Engineers have to make this tiny part (as small as a pepper flake) survive for years. (CC-BY-2.0)

Accelerated lifetime test: These tests are done before producing a new electronic product for sale on markets. Their purpose is to find the specifications to market the product with (specifically, the product’s warranty and lifetime). But some electronics last a REALLY long time! An LED bulb can last over 10,000 hours. Manufacturers don’t want to wait that long before they find out how to market their product’s lifetime! 😱

So instead, electronics (ex. LEDs) are put in stressful environments (ex. 85° C and/or 100% humidity 🔥) so they start to break down faster. Regardless of the specific device, you usually set the temperature, humidity, current (how many electron flow), and/or voltage (controls how fast electrons flow) higher.

With this ‘accelerated’ degradation, manufacturers might only have to wait a few thousand hours instead of tens of thousands of hours to find their products’ lifetime. Keep in mind… even 1000 hours is a REALLY long time (42 days of running a device — without pause).

Burn-in/screening tests: These tests happen during the production process. Their purpose is to find units of a product that have manufacturing defects (ex. cracks, wires not soldered tightly, exposure to contaminants, etc.). They do this by setting a ‘challenge’ for all units by forcing them to survive tough conditions for a short amount of time. 💪 The theory is that units with defects will degrade in this short amount of time, so they can be separated from functional devices.

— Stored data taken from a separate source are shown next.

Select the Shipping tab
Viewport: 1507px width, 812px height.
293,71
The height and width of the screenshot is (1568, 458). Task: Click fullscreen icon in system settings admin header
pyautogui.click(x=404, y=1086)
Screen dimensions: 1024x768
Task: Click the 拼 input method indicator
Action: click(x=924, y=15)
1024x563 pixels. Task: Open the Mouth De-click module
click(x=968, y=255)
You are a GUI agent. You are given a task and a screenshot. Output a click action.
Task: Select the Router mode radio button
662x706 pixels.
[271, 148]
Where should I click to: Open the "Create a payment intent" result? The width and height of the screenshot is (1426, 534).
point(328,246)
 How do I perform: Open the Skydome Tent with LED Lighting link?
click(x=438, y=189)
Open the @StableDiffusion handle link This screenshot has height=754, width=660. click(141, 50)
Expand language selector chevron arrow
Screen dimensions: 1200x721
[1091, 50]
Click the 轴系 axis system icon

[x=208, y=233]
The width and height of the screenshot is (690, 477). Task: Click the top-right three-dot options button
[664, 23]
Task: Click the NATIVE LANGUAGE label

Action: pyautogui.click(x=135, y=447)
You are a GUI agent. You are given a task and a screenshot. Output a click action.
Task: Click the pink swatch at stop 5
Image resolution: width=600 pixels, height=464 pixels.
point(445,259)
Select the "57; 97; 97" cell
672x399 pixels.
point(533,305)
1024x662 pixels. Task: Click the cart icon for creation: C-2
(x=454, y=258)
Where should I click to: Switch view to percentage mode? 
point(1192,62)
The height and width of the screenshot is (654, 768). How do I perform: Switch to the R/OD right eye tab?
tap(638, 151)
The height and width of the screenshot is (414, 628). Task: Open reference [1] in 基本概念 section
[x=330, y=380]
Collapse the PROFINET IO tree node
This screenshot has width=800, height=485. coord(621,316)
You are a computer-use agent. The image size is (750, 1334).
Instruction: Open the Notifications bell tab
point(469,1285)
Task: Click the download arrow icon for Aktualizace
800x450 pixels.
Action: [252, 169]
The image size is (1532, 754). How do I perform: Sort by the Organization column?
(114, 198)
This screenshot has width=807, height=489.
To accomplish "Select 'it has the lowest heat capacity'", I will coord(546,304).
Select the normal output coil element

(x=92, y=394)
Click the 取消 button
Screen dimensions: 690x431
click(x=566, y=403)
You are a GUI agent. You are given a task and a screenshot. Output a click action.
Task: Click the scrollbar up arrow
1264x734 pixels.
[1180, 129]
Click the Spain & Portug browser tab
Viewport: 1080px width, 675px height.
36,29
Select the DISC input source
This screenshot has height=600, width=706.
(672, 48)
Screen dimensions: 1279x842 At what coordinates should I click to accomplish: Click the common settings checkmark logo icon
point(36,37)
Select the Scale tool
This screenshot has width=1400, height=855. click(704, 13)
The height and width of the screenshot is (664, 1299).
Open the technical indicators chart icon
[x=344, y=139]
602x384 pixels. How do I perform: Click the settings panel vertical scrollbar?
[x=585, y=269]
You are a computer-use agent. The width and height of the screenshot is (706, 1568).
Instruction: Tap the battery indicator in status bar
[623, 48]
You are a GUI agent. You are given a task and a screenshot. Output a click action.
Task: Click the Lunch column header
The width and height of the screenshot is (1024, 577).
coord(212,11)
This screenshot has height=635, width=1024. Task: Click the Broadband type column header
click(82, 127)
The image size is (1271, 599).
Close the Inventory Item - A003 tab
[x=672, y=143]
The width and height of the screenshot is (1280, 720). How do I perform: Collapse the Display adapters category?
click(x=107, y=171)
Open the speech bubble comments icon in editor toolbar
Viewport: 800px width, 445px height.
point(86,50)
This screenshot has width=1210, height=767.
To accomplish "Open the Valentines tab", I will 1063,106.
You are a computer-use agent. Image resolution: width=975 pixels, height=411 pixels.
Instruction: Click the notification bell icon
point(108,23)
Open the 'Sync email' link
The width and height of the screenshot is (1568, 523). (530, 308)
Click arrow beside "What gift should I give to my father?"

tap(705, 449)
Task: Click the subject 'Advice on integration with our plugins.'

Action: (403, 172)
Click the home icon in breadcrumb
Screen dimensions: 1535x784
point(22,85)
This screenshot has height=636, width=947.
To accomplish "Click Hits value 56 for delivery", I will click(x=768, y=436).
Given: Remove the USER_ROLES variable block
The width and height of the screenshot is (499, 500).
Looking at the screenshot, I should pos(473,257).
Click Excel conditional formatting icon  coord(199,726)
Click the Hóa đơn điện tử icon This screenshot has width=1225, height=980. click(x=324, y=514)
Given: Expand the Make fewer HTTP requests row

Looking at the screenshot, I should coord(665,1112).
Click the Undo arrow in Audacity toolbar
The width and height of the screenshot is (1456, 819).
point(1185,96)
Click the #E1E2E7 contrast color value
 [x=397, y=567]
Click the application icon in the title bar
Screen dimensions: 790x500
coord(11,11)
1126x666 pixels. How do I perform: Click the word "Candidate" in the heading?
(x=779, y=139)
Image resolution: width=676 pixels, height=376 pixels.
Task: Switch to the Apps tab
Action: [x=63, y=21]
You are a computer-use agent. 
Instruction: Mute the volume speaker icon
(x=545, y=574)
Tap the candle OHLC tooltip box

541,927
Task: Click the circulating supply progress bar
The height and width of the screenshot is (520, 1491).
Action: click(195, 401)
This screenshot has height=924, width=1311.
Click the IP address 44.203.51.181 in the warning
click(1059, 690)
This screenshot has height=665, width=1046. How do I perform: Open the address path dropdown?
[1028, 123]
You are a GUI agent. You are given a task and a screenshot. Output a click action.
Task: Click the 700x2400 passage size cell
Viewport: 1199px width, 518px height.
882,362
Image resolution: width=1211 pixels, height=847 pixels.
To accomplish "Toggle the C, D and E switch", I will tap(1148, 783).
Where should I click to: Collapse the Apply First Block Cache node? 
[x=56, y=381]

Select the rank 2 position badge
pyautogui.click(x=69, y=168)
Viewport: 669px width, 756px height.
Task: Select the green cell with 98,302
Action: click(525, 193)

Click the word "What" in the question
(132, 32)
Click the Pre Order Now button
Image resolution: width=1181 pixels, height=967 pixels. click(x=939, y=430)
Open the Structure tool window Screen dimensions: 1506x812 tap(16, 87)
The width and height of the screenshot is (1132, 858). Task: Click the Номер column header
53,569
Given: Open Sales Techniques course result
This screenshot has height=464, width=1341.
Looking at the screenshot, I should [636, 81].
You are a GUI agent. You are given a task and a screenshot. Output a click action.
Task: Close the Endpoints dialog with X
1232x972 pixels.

For example, consider semiconductor manufacturing for integrated circuit chips (fancy words for the devices in your computer that do all the calculations). Every chip can have BILLIONS of transistors (switches to control where the electricity goes). There’s no way you can test all of them! 😰 So manufacturers will bake the chips at 130° C and 85% humidity for 4 days). By then, all the defective chips would have failed. So any quality-checks later won’t pass chips that are functioning now but will break in just a few days.

Intel’s chip fabrication plant in Arizona. The orange containers move the chips around isolated from the environment to minimise contamination/defects. (Public Domain)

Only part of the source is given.